# [DATA SHOWN]
○ ○ ○ ○ ○
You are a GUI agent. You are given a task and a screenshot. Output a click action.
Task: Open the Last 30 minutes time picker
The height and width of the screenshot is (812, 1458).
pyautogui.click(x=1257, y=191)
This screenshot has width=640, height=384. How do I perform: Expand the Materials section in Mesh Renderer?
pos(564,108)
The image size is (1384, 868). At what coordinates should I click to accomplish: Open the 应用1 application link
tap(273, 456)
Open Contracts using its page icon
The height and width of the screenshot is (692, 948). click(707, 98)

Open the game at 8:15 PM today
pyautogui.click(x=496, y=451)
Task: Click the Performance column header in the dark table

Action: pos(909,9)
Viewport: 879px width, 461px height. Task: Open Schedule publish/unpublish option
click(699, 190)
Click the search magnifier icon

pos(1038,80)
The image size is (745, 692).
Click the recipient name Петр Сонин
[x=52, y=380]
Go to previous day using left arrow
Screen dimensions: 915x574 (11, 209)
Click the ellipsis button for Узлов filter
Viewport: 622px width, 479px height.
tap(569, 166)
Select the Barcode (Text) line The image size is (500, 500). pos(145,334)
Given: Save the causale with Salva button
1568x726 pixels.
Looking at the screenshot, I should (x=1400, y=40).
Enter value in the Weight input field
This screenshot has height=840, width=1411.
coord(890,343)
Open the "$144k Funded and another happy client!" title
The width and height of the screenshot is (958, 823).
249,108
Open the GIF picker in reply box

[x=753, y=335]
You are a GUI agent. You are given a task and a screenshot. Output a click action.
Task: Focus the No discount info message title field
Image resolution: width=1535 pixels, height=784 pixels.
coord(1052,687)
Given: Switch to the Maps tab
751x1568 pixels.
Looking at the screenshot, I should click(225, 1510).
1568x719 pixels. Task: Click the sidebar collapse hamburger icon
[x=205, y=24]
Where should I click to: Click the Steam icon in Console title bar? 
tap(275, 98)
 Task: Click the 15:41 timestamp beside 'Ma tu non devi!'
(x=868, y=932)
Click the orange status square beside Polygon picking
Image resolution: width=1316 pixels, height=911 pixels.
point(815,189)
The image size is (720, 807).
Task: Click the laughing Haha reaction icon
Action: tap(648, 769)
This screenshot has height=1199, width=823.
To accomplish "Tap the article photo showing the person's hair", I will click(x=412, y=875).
○ ○ ○ ○ ○
# [TASK INSTRUCTIONS]
Each line from the one holding "Task: Focus the" through the last line of the data is to be transcribed exactly, with nothing else added.

# [RESULT FOR THIS TASK]
Task: Focus the No discount info message title field
Image resolution: width=1535 pixels, height=784 pixels.
coord(1052,687)
Given: Switch to the Maps tab
751x1568 pixels.
Looking at the screenshot, I should click(225, 1510).
1568x719 pixels. Task: Click the sidebar collapse hamburger icon
[x=205, y=24]
Where should I click to: Click the Steam icon in Console title bar? 
tap(275, 98)
 Task: Click the 15:41 timestamp beside 'Ma tu non devi!'
(x=868, y=932)
Click the orange status square beside Polygon picking
Image resolution: width=1316 pixels, height=911 pixels.
point(815,189)
The image size is (720, 807).
Task: Click the laughing Haha reaction icon
Action: tap(648, 769)
This screenshot has height=1199, width=823.
To accomplish "Tap the article photo showing the person's hair", I will click(x=412, y=875).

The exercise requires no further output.